Les Pays-Bas ne ménagent pas leurs efforts pour préserver leur ingénieux réseau de digues, barrières et écluses soumis à la pression croissante des changements climatiques.
Lorsqu’une digue vieillissante doit être renforcée, les ingénieurs néerlandais la transforment pour la surélever et l’élargir. Mais dans la petite ville de Nieuw-Beijerland, ils ont dû résoudre un autre problème : les petites maisons historiques qui ornent le sommet de la digue. Ils ont donc intégré des plaques métalliques de 17 mètres au cœur de la digue et apporté certaines modifications aux bâtiments.
Ces travaux s’inscrivent dans le cadre du programme d’investissement de Waterschap Hollandse Delta, la compagnie des eaux qui a entrepris de renforcer 66 km de digues principales entre le bras de mer Haringvliet et la Meuse, dans le sud-ouest de la province de Hollande méridionale. Cet investissement et d’autres dans des installations hydriques et d’assainissement bénéficient de l’appui d’un prêt de 120 millions d’EUR que la Banque européenne d’investissement a accordé en juillet 2016.
Lorsque le niveau de l’eau monte, le rez-de-chaussée du restaurant Het Wapen est inondé, mais ses fondations sont intégrées dans la digue et il fait donc partie du système de défense contre les inondations qui protège l’ensemble de la ville. C’est un sacrifice auquel Jan van den Berg, son propriétaire, a consenti avec plaisir. « Depuis que la digue a été renforcée, je me sens plus en sécurité », déclare M. van den Berg.
Des digues vitales
Les digues principales sont vitales parce qu’elles protègent les terres contre les débordements des fleuves, des canaux et de la mer. « Ces digues font l’objet de tests périodiques à l’aune des normes de sécurité en vigueur en matière d’inondations. Les tronçons qui ne correspondent pas à ces normes sont modernisés ou renforcés », explique Aimilia Pistrika, ingénieur à la BEI, qui suit le projet Waterschap Hollandse Delta.
Le renforcement de la digue de Nieuw-Beijerland, qui est située dans l’agglomération de Rotterdam et à l’un des endroits les plus bas du pays, stabilise sa structure pour résister à la pression de l’eau et empêche les infiltrations d’eau par-dessous. Pour éviter d’élargir sa base en recourant à des travaux de terrassement, des plaques métalliques sont placées au cœur de la digue, dans sa longueur. L’acier est, naturellement, flexible, léger et recyclable.

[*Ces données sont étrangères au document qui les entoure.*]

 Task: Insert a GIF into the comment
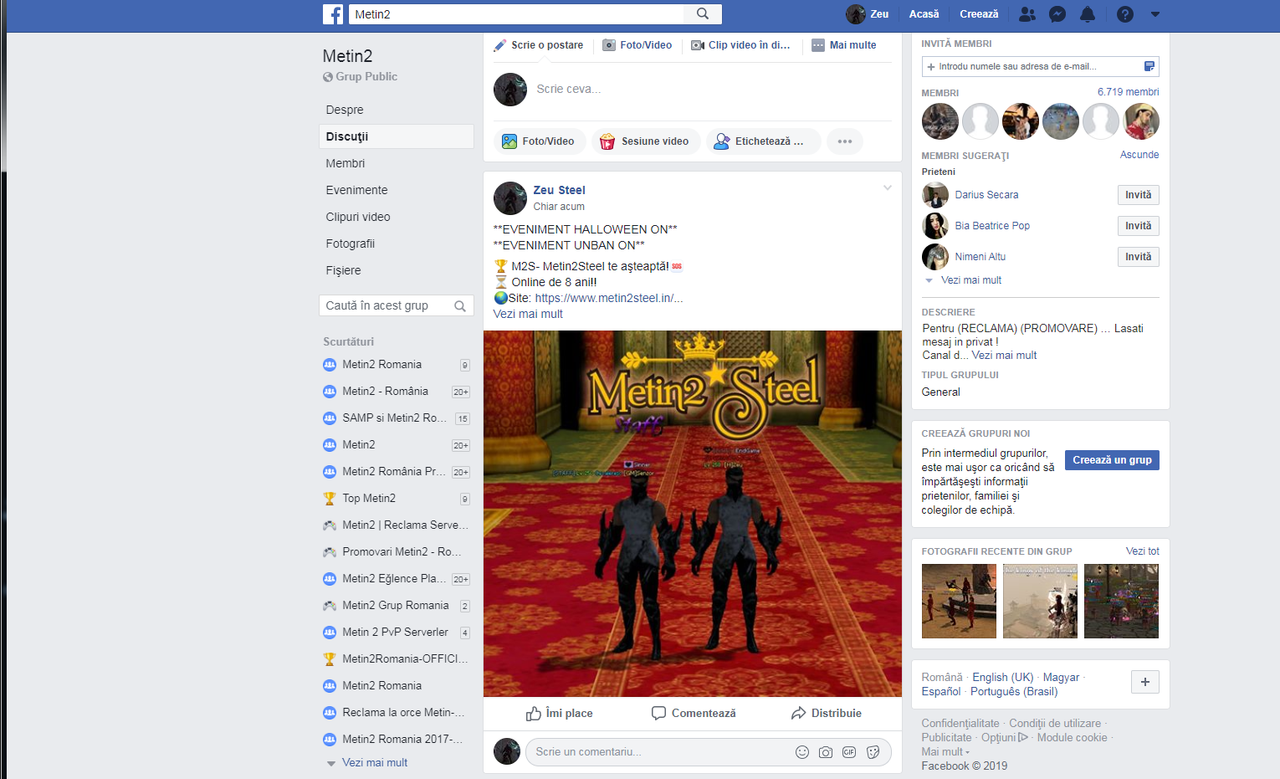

Ces solutions et ces normes de sécurité ont fait cruellement défaut lors des terribles inondations du 1er février 1953 dans lesquelles 1 800 Néerlandais ont péri. Le pays s’est donc engagé dans la mise en œuvre d’un important programme « Delta » qui vise l’amélioration continue de ses ouvrages de protection contre les inondations. Entretemps, les changements climatiques ont provoqué une élévation du niveau de la mer et une intensification des conditions météorologiques extrêmes, comme des précipitations exceptionnelles.
Nieuw-Beijerland se situe au cœur d’un delta où convergent la mer du Nord, la Meuse, le Rhin et la rivière Waal. Avec le niveau de la mer qui s’élève à l’ouest et les débits fluviaux accrus à l’est, le risque d’inondation est très important. « Si la mer remonte le delta et si les eaux fluviales ne peuvent plus s’y jeter, nous sommes dans le pétrin », déclare Roeland van Woerkom, le directeur du programme de protection contre les inondations de Waterboard Hollandse Delta.
Tous les six ans, la compagnie des eaux examine les digues de la région pour déterminer si elles sont toujours conformes aux normes en matière de protection contre les inondations. Si nécessaire, elle procède à leur modernisation. « Le risque est permanent. Nous devons donc continuellement faire le maximum en matière de sécurité et d’entretien pour protéger nos citoyens », ajoute M. van Woerkom.
Les villes néerlandaises parées contre les eaux
S’agissant de l’eau, pour assurer la sécurité, il convient en effet d’apprendre à gérer un niveau de risque acceptable. Les changements climatiques ont aggravé ce risque et généré une incertitude accrue à laquelle les gestionnaires des eaux ne sont pas habitués.
Waterschap Hollandse Delta, l’une des plus grandes compagnies des eaux des Pays-Bas, couvre un territoire de quelque 1 000 kilomètres carrés où habitent 870 000 personnes. Les compagnies néerlandaises des eaux sont les administrations les plus anciennes du pays – elles remontent au 13e siècle – mais également les plus modernes. Ayant jadis culminé au nombre de 3 500, elles ont fusionné pour former 22 entités à l’échelle nationale.
Depuis la planification des travaux en 2007, Waterschap Hollandse Delta a déjà renforcé pratiquement la totalité des 66 km de digues principales. Ces travaux, qui portent notamment sur l’entretien et le renforcement des canaux, des fossés, des sas et des écluses, représentent 70 % des investissements (180 millions d’EUR) réalisés grâce au prêt de la BEI. « Nous avons informé les riverains des solutions possibles concernant le renforcement des digues et examiné avec eux les différents moyens pour réduire le plus possible les nuisances », explique M. van Woerkom.
Le reste des investissements (environ 90 millions d’EUR) porte sur des travaux de rénovation et d’entretien à l’usine de traitement des boues de Sluisjesdijk et à la station d’épuration de Dokhaven, en particulier sur des conduites et des stations de pompage destinées à assurer la fourniture d’eau potable sur les îles de Voorne et de Goeree-Overflakkee.
Tous ces travaux font partie du programme national Delta qui permet aux villes néerlandaises de se parer contre la montée des eaux. Pour Nieuw-Beijerland, les changements climatiques sont l’occasion de renforcer la sécurité de la ville et sa résistance face aux inondations. Ses habitants peuvent compter sur les digues renforcées qui les protègeront au moins jusqu’en 2050.